2004-01-14 Thread Ben Souther
There is no need to set crossContext to true if you are doing this with 
response.sendRedirect  as you are just telling the browser to hit a different 
URL.




On Wednesday 14 January 2004 08:50 pm, you wrote:
 also make sure you have crossContext=true in your respective Context
 directives in server.xml


 On Wed, 14 Jan 2004 17:40:33 -0800

 Jerry Ford [EMAIL PROTECTED] wrote:
  Okay, from this detailed description---which sounds to me like it
  should work---here's my SWAG (silly wild-ass guess):  After your
  response.sendRedirect() in the servlett, do you, um, well, include an
  explicit return statement?
 
  Jerry
 
  Jerald Powel wrote:
  OK, what I am trying to do is simple in theory. I have loaded in the
  browser an app - app1/. From a servlet in app1 I want to simply
  redirect to another app (app2 - different context) - to be loaded in
  the same browser window. By which means I forward I'm not fussed.
  Currently I am using RequestDispatcher or response.sendRedirect from
  a servlet in app1. But in the window, app2 appeqars to be loading in
  the address bar, but app1 is in fact loaded but with broken image
  links/error messages etc. So it appears to looking in the right
  place...just for the wrong things!
  
  I have checked docBase for each context in server.xml - they are
  fine.  Each app runs fine if loaded from new windows, but when I try
  to link the two togethertrouble.
  
  Any thoughts please? I am ready to throw in the towel!
  
  G.
  
  Justin Ruthenbeck [EMAIL PROTECTED] wrote:
  
  It'd difficult from your poast to figure out what you're trying to
  accomplish. The phrase forward control from one context to another
  is quite ambiguous:
  
  * Are you trying to create a response that includes output from
  resources from multiple contexts?
  
  * While using one app, do you want to direct the user to pages in a
  different app?
  
  * Are you talking client side or server side?
  
  * Can you give us the scenario you're addressing? Often people ask
  questions that aren't phrased properly, so it's important to
  understand exactly what you're trying to do before going off and
  suggesting one of a hundred different possible answers.
  
  justin
  
  BTW: I would suggest trying not to be guilty of stiring interest
  any more. It's not looked fondly upon by those who can most help you.
  Your previous post was not answered because it was ambiguous, so it'd
  be best to include copious information from the beginning (so you
  don't have to wait so long for a reply or cause subject pollution).
  
  At 04:45 PM 1/14/2004, you wrote:
  Both!

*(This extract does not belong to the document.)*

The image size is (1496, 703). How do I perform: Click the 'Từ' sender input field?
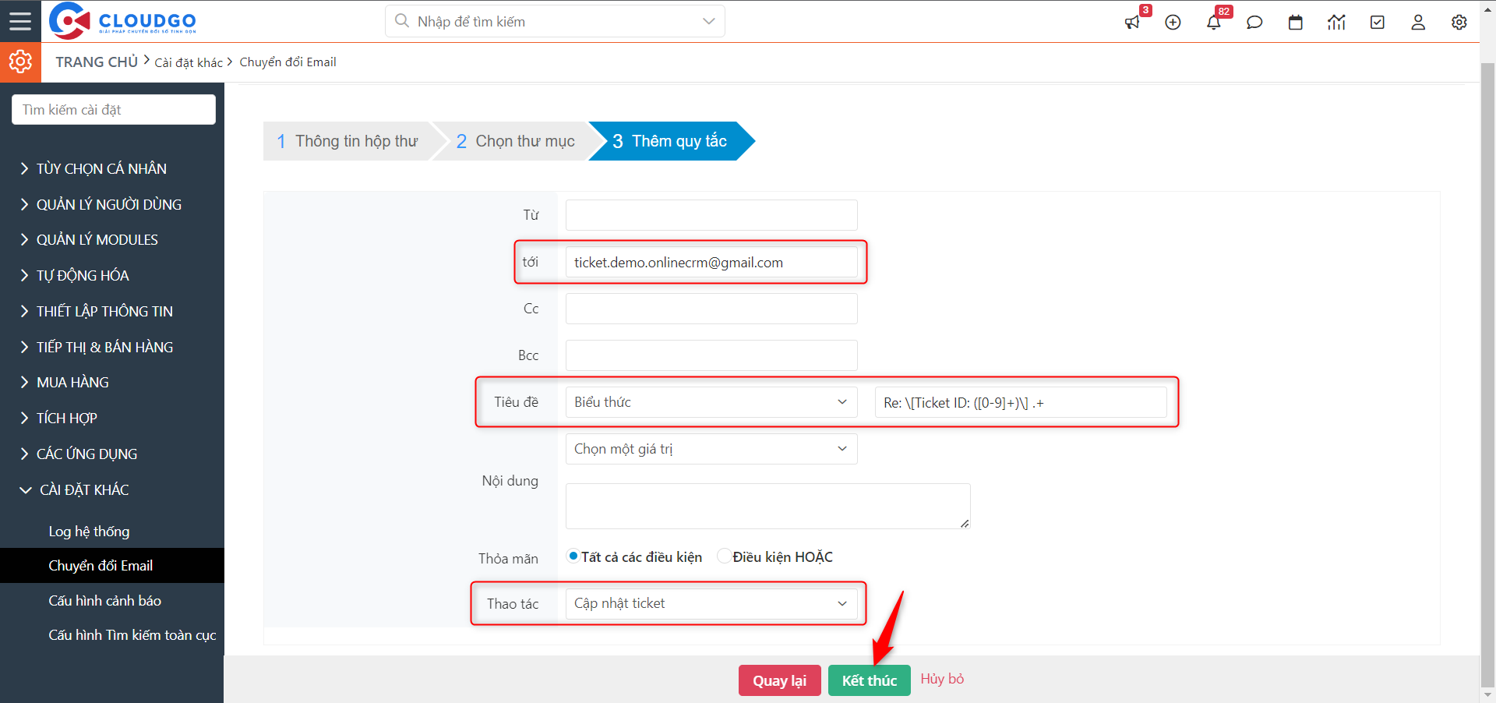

The answer to my query may well lie in my ignorance and I was
  willing ot accept this, hence the subject title. But I am guilty of
  hoping it stired more of an interest than a previous post onthe same
  
  topic, with different subject (no replies)...and I still dont have
  
  the answer!
  
  I guess it just shows how much perceptions can vary with Email.
  
  I read your first paragraph and formed the impression that the
  
  subjectwas designed to generate additional interest and to work to
  prioritizeyour request for help.
  
  -Original Message-
  From: Jerald Powel [mailto:[EMAIL PROTECTED]
  Sent: Wednesday, January 14, 2004 5:33 PM
  To: Tomcat Users List
  Subject: RE: RTFM
  
  
  in traditional fashion, the subject was related to the contents of
  
  bodyof the email.
  
  George Sexton wrote:I generally don't think it
  is required to resort to things like this to
  get our attention.
  
  -Original Message-
  From: Jerald Powel [mailto:[EMAIL PROTECTED]
  Sent: Wednesday, January 14, 2004 3:11 PM
  To: Tomcat Users List
  Subject: RTFM
  
  
  
  Hi,
  
  Now I have your attention, will someone tell me if it is
  possible to forward control (either by JSP or Servlet) from one
  
  contextto another, in the same browser window? i.e:
  
  
  
  
  -
Yahoo! Messenger - Communicate instantly...Ping your friends
today! Download Messenger Now
 
  -
  To unsubscribe, e-mail: [EMAIL PROTECTED]
  For additional commands, e-mail: [EMAIL PROTECTED]

 -
 To unsubscribe, e-mail: [EMAIL PROTECTED]
 For additional commands, e-mail: [EMAIL PROTECTED]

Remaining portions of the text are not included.